Ted battled on. ‘Would she have had these palpitations all the time, Doctor? Or could they be triggered by something?’
Jem looked just as surprised by Ted’s obliviousness. Alex frowned. Why hadn’t her mum shared this with him? She deserved his support, why forfeit that and hide a fluttering sodding time-bomb, waiting to go off in St Cuthbert’s churchyard?
‘The symptoms might have been present day to day, Mr Foster,’ said Doctor Okafor, ‘or just here and there for no particular reason. There can be triggers. Stress, for example, can be a factor. There are many aspects we should consider.’

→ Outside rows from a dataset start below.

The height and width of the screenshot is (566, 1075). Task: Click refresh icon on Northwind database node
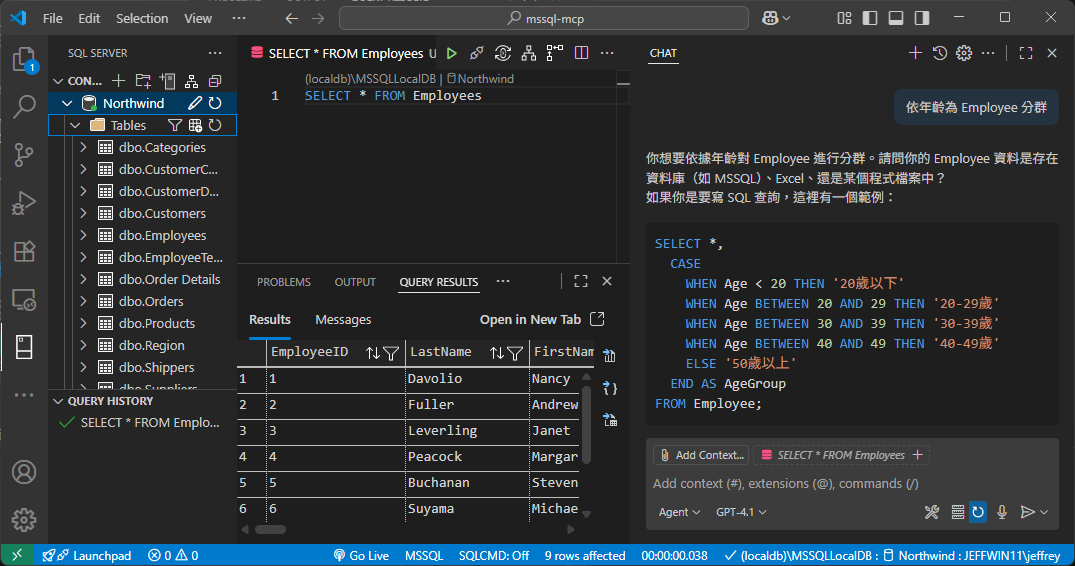point(215,103)
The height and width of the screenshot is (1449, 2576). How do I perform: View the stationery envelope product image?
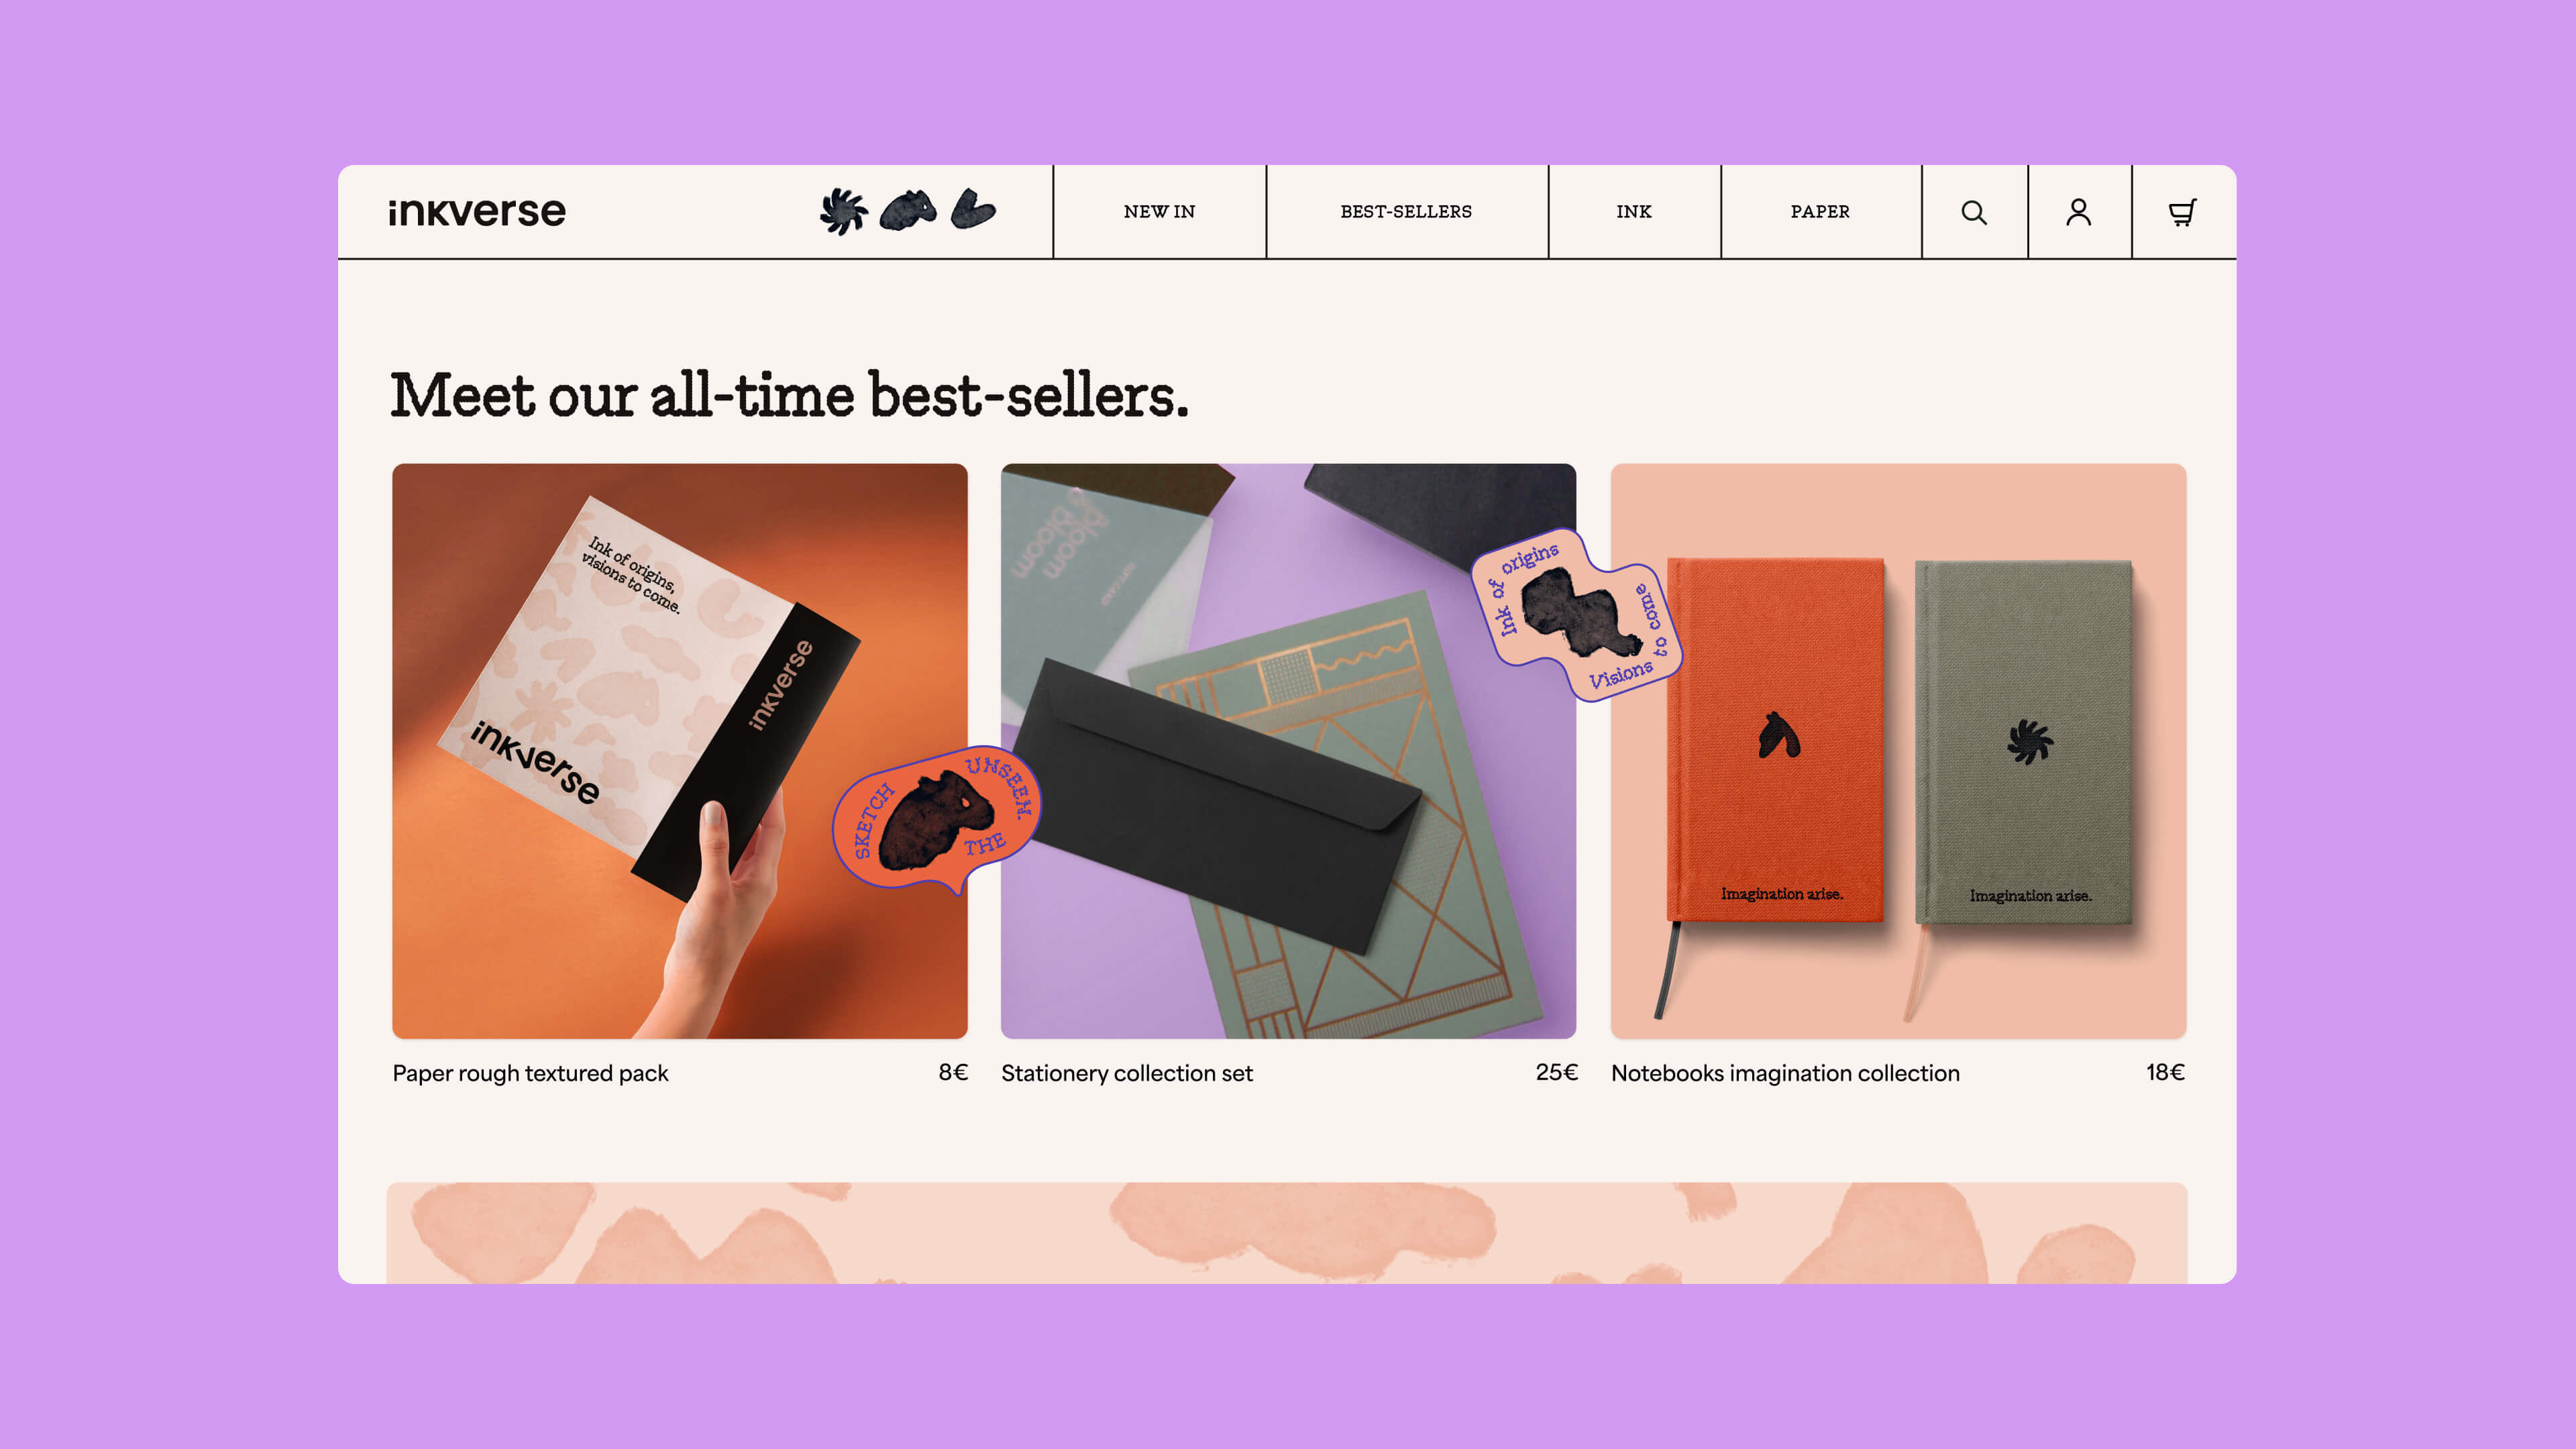pyautogui.click(x=1288, y=751)
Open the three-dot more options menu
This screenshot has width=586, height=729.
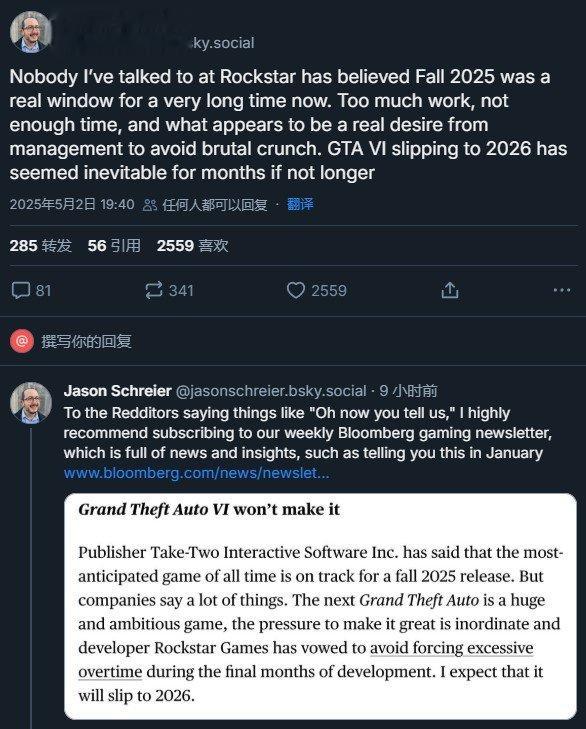[x=562, y=291]
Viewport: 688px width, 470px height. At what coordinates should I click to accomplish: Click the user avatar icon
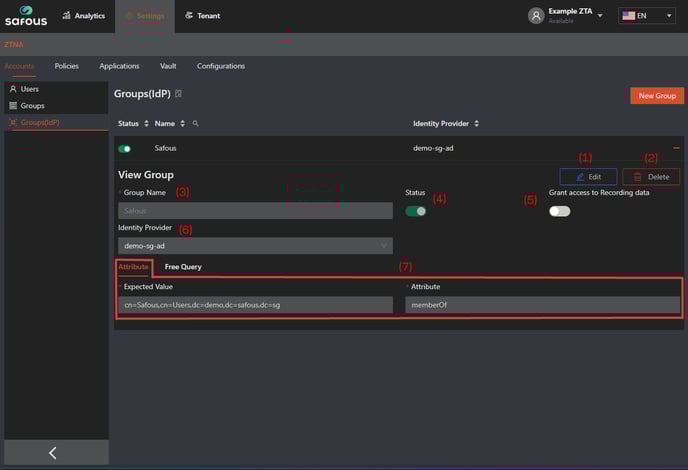pyautogui.click(x=536, y=16)
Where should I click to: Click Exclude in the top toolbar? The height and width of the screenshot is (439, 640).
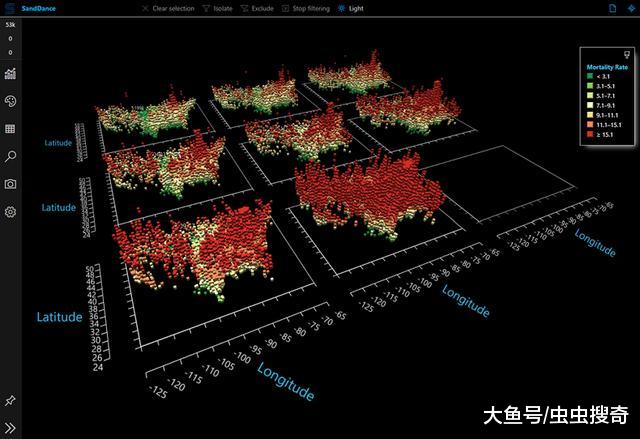click(x=257, y=8)
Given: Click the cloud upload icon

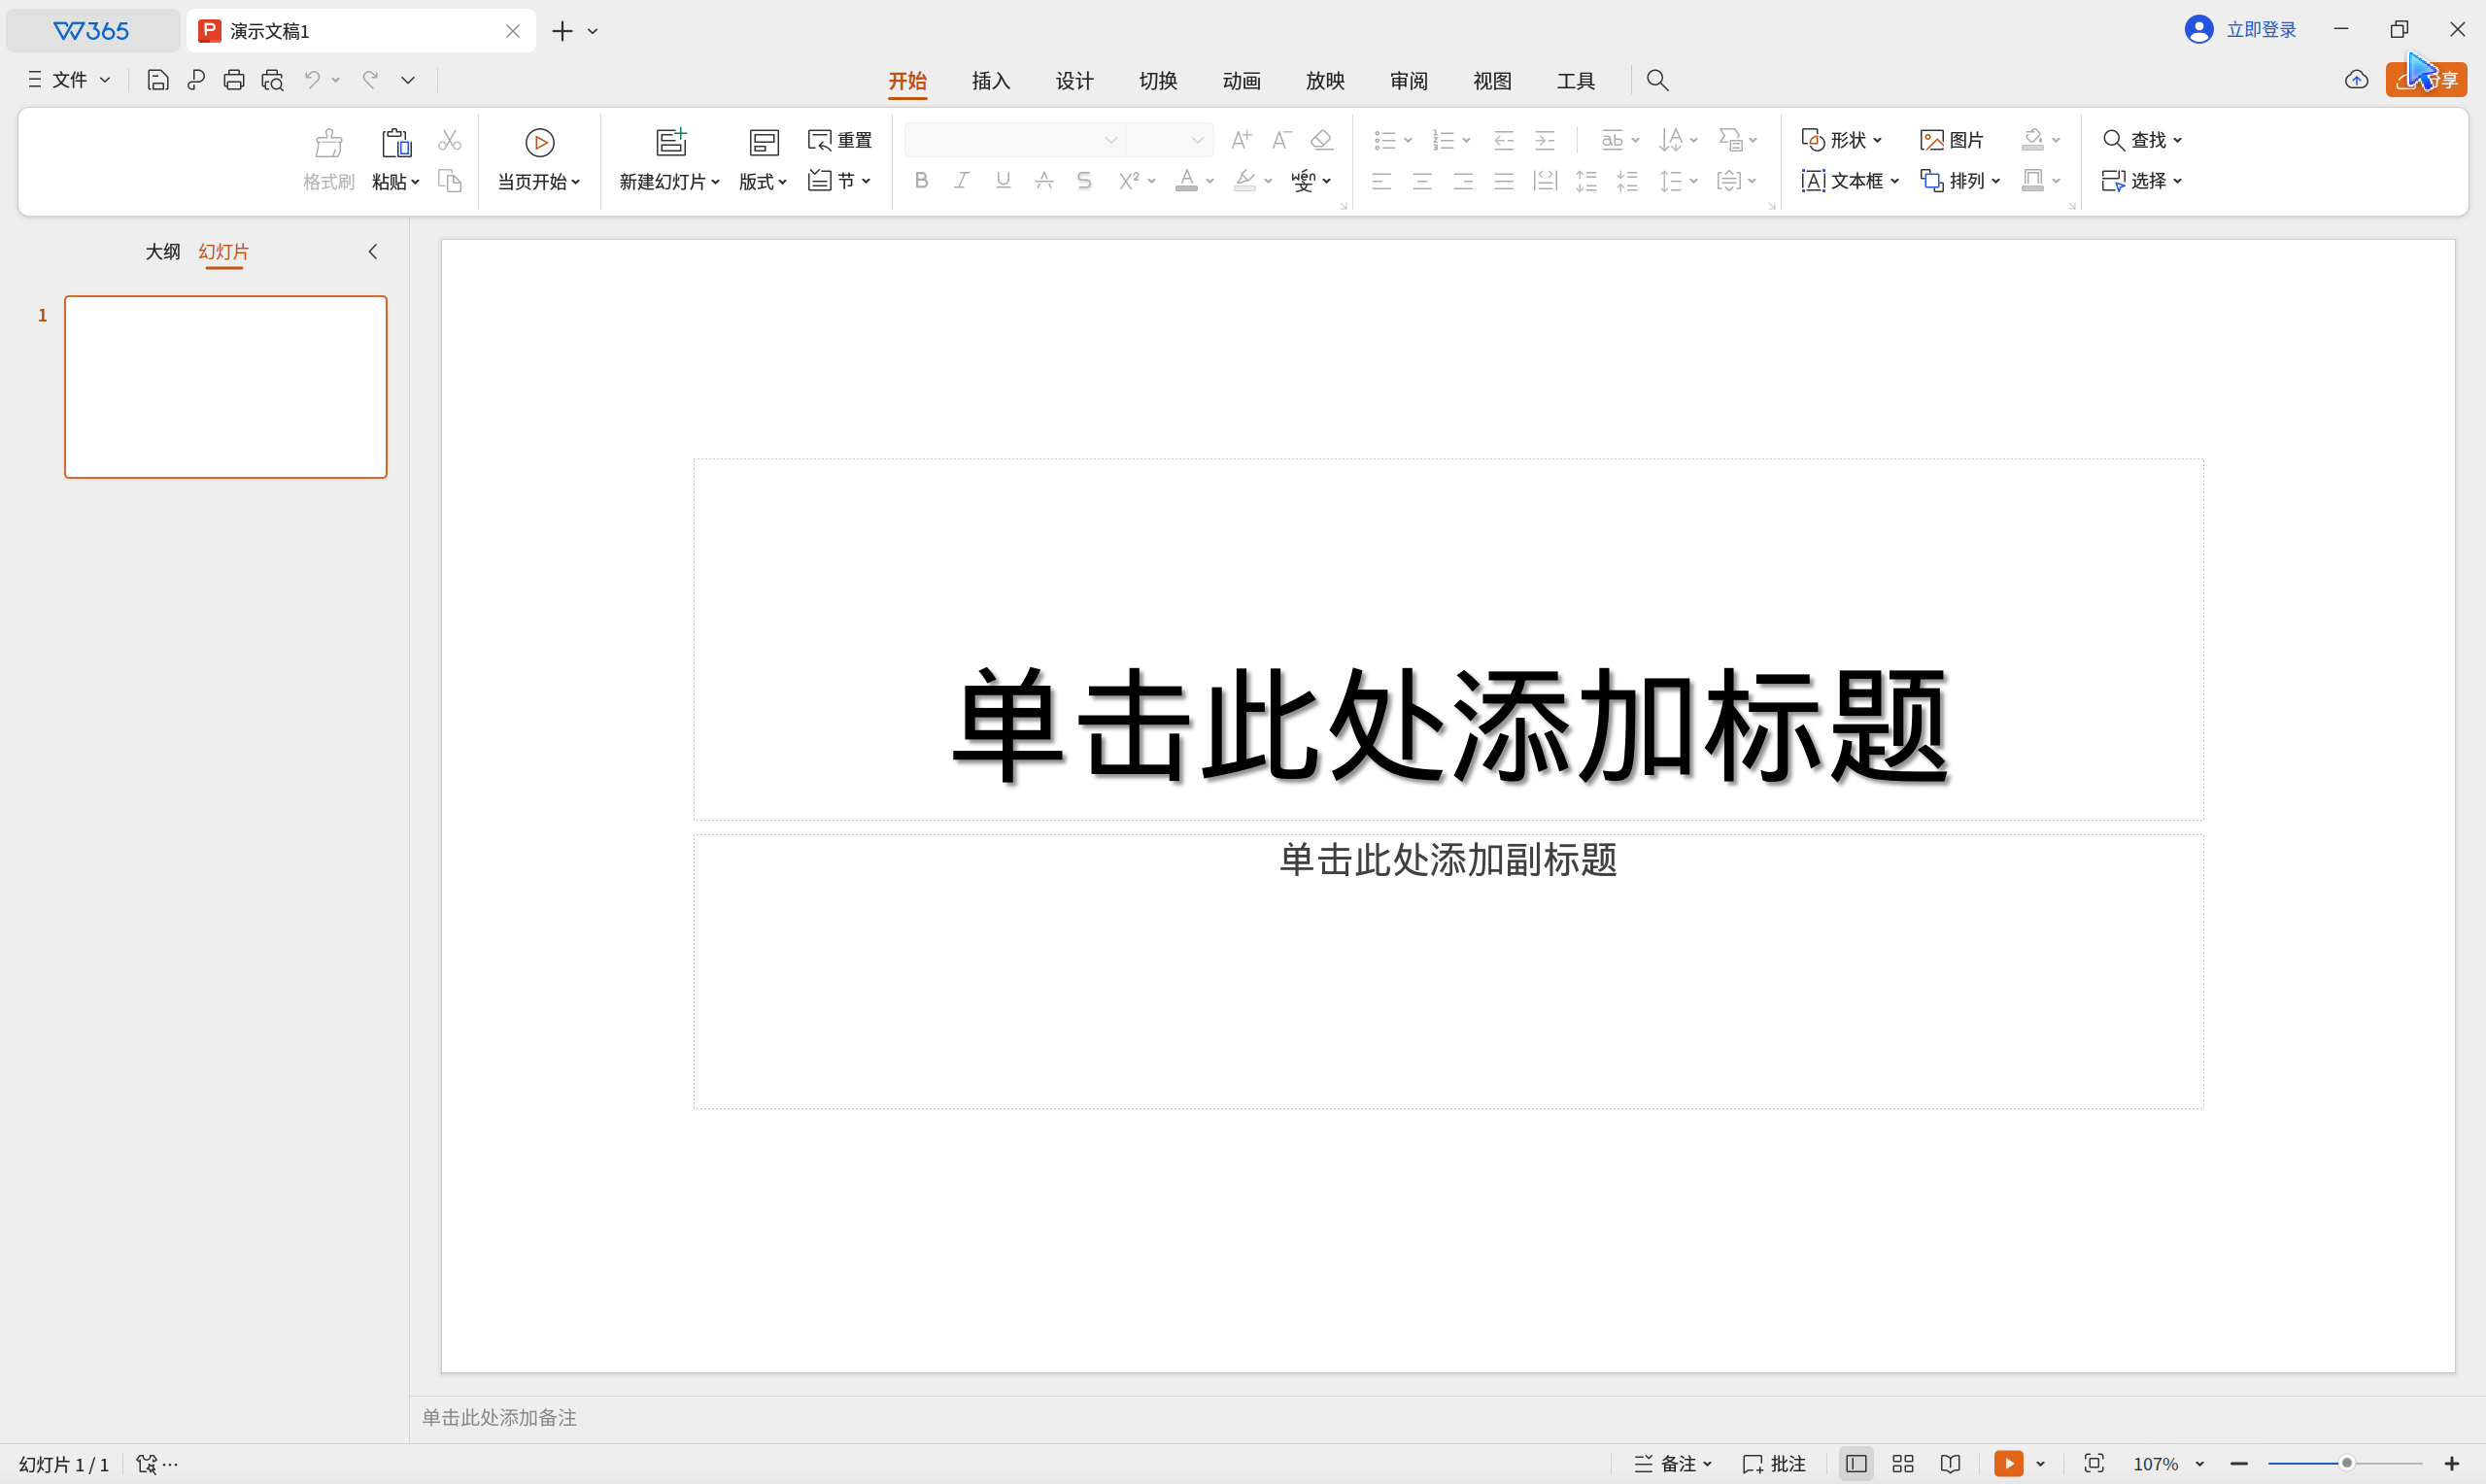Looking at the screenshot, I should 2356,80.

The burning in Alex’s neck was sweeping up through her head. Stress can be a factor. Stress. Define stress, Doctor. How about, say, the drowning of your only son? The years robbed of celebrating his birthdays like a normal family. The thought of him gasping his last desperate breaths while the daughter you’d entrusted him to was making goo-goo eyes at her boyfriend in the bushes. Would that be an aspect worth considering? Would that affect the rhythm of a mother’s heart?
Jem was looking over. In through the nose, out through the mouth … Alex could feel her heart thudding in her chest. Was arrhythmia contagious? Like an infectious yawn, jumping from one person to the next? She hoped so. She deserved it, she bloody well deserved it.
A bleep began pulling Alex from the internal disaster gathering pace inside her ribcage.